- _Written problem 1_
Please count the lines in the entries below that contain the string "Given", matching case exactly, and reply with the number alone.

- _Source passage_
((

14th of January

Discovered the download for the benchmarks had lost the connection, at 1 am, so won’t be completed until tomorrow. Stared by recovering it and making a start of tackling how all this llvm ties in with qemu.

To aid with this I decided to write down the questions i had (typed out) in my case, and proceed to answer them myself by looking through the code, as well as looking at Andrew’s diary, then if I couldn’t really look at the code or if it was too obscure like something that Andrew did a different way, ask him why.

saw Brad who also liked this idea and really wanted to push that I get my head around how the low level machine stuff works as well as qemu, so for the upcoming meeting we really have something to push for.


The following contains questions that I asked myself mainly today, and then filled in the answer if I already had looked at it, followed by extra research to ensure it was correct.

Q: Where does the transformation to LLVM take place?

A: The approximately named llm_translate, inside llvm_disas_arm_ans. The instruction is decoded, then the LLVM Instructions are Built, using LLVMBuild(Add|Sub), LLVMBuildStore, Additional: As ARM instructions are 32-bit the instruction are passed as an argument to the function.

Q: Where does the external compiler jobs get queued?

A: Well the actual queuing takes place in ext_blk_cmpl_new_jobs, which has the appropriate mutex/concurrency locks in place, and deals with the queue. This is not however where the determination of if we will use llvm takes place. That will be answered in the next question instead.

Q: Where does the determination for are we going to use LLVM take place?

A: Tracing where ext_blk_cmpl_new_jobs is called from shows its used in exec.c in tb_gen_code. The call of this function is determined if the translation block has the llvmable field true, which is set in target-arm/translate.c. llvm_qemu_insn_test – This takes a instruction (32-bit) and decodes the condition, category, flags, opcodes, similar to how the actual translate stuff then shifts it and sets a bit.

Q: What is the disassembler (udis86) used for?

A: It is used to calcuate the size of a function by being pointed to the start of a block, and counting until, it gets to the return instruction. llvm_translate@x86_64_function_size, as well as a helper function, unused at the moment designed for printing out the LLVM version of the block

Q: Where does the replacement of LLVM with TCG generated code take place?

))

- _Written problem 2_
Continue the QEMU and LLVM work log above, picking up after its final line.

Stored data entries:
((

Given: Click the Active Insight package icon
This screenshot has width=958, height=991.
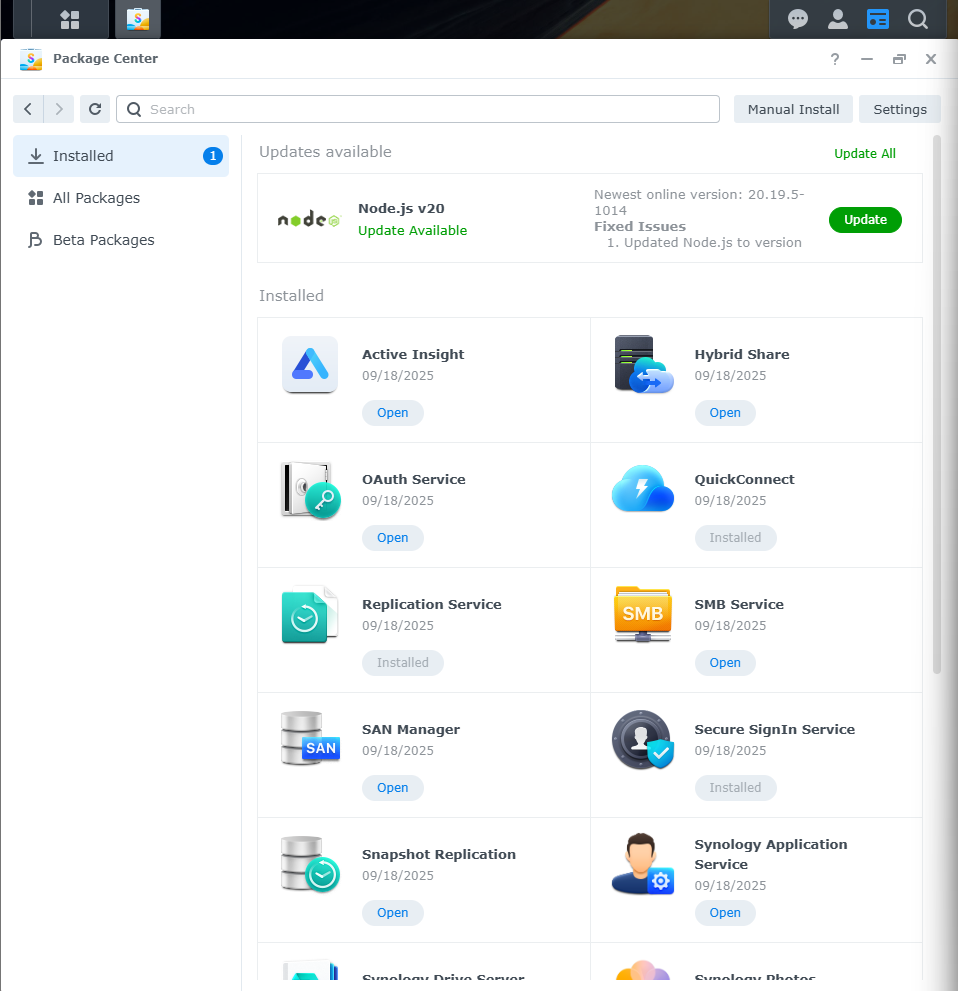Looking at the screenshot, I should tap(310, 364).
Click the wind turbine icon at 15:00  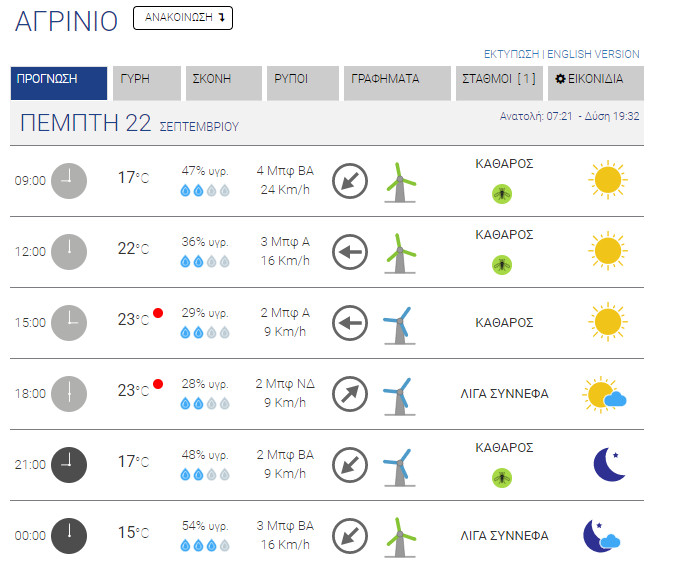(399, 324)
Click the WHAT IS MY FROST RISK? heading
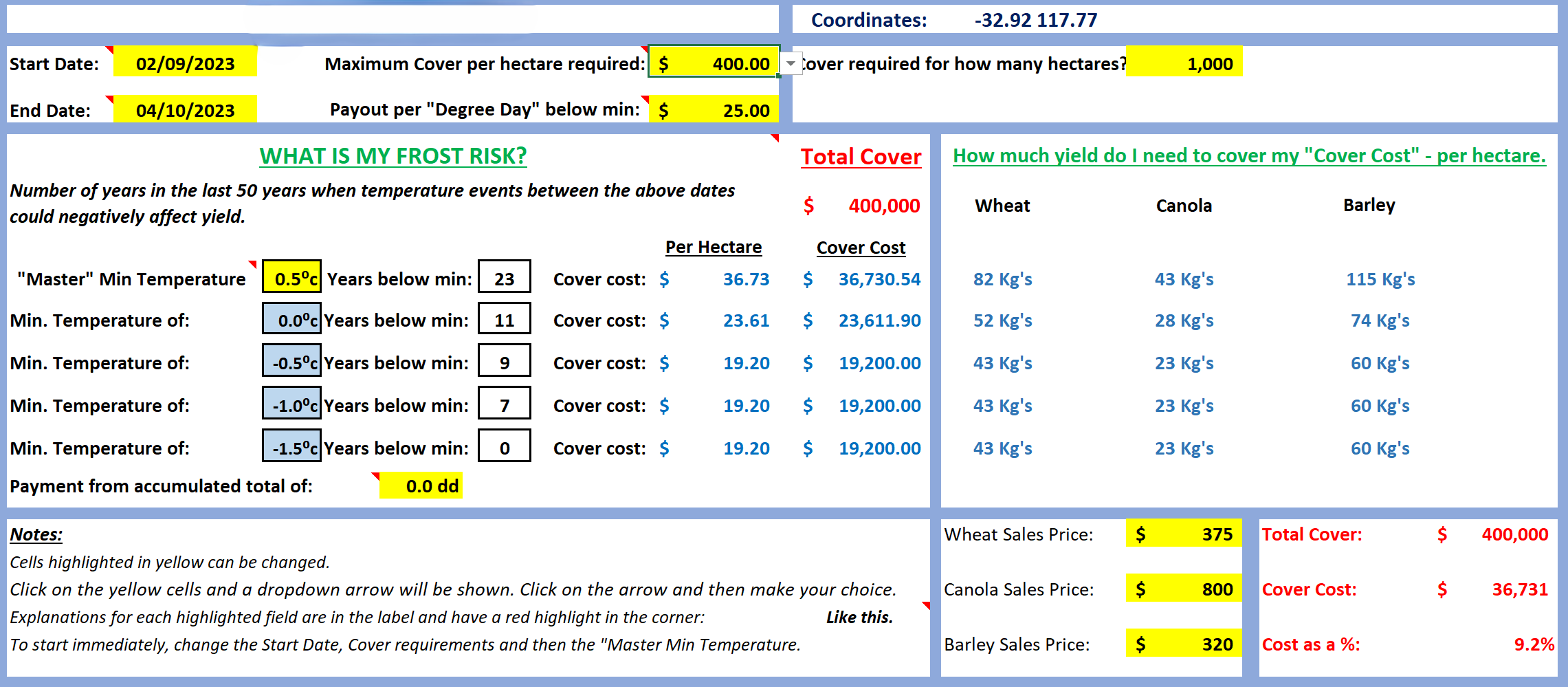The image size is (1568, 687). [x=393, y=156]
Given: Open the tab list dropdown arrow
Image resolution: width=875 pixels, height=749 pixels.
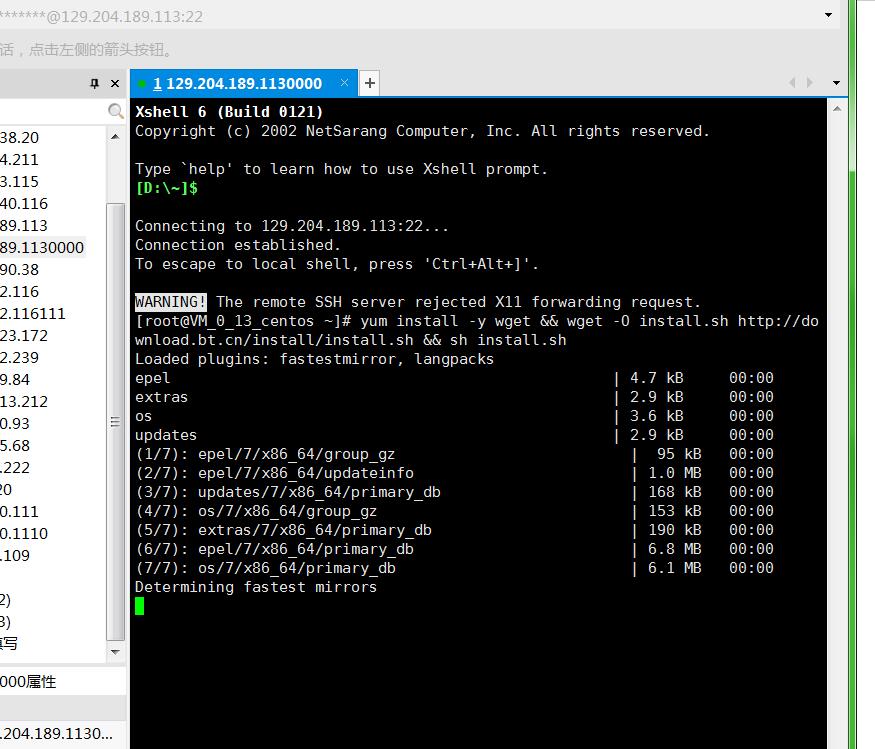Looking at the screenshot, I should pyautogui.click(x=837, y=83).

))

- _Task result 1_
2

- _Task result 2_
A: This is found in ext-blk-cmpl,c in ext_blk_cmpl function right at the bottom. It does this by putting a mov %14, %rdi in the start of the function. This function is called by external block complier process job, function in the same file, which is what setups the LLVM Moudle. Passes and JIT Compiler and performs, the optimizations, it is also where the mutex clocks are. To sum up this this function is created as a thread in the linux-user/main.c Notes: Instruction buffer size is 512 bytes.

Q: What is the "Enable this if theres trouble with LLVM generating blocks", code do?

A: Performs a LLVMVerifyModule, prints an error then DisposeMessage (frees the error string) LLVMVerifyMoudle – From the sounds of the Analysis.h, it performs checking on a module, then gives the caller, a string that contains a description of the problems that a human can understand.

Q: Why aren’t the replaced blocks being printed out via the out_asm option?

Need to asked Andrew specifically, because he did write the method block_dias in llvm_translate to get the blocks. so will more then likely know why they not getting printed.

Q: What are the instructions already ARM -> LLVM instructions that are already implemented?

A: From translate.c and checked with Andrew. DATA_PROC with ADD,AND, ORR, SUB, MOV, and LD_ST_IM/LD_ST_REG: STUW and LDUW with PRE and POST.

Shift with register – pitfall

A special point to note, that Andrew made special note to since, I found some of the code related to it commented out, is that arm, has a special case on what shifting by 0 means, for arm it means shift by 31. So this means it needs conditional logic for when the shift is from a register to check if the operand is 0.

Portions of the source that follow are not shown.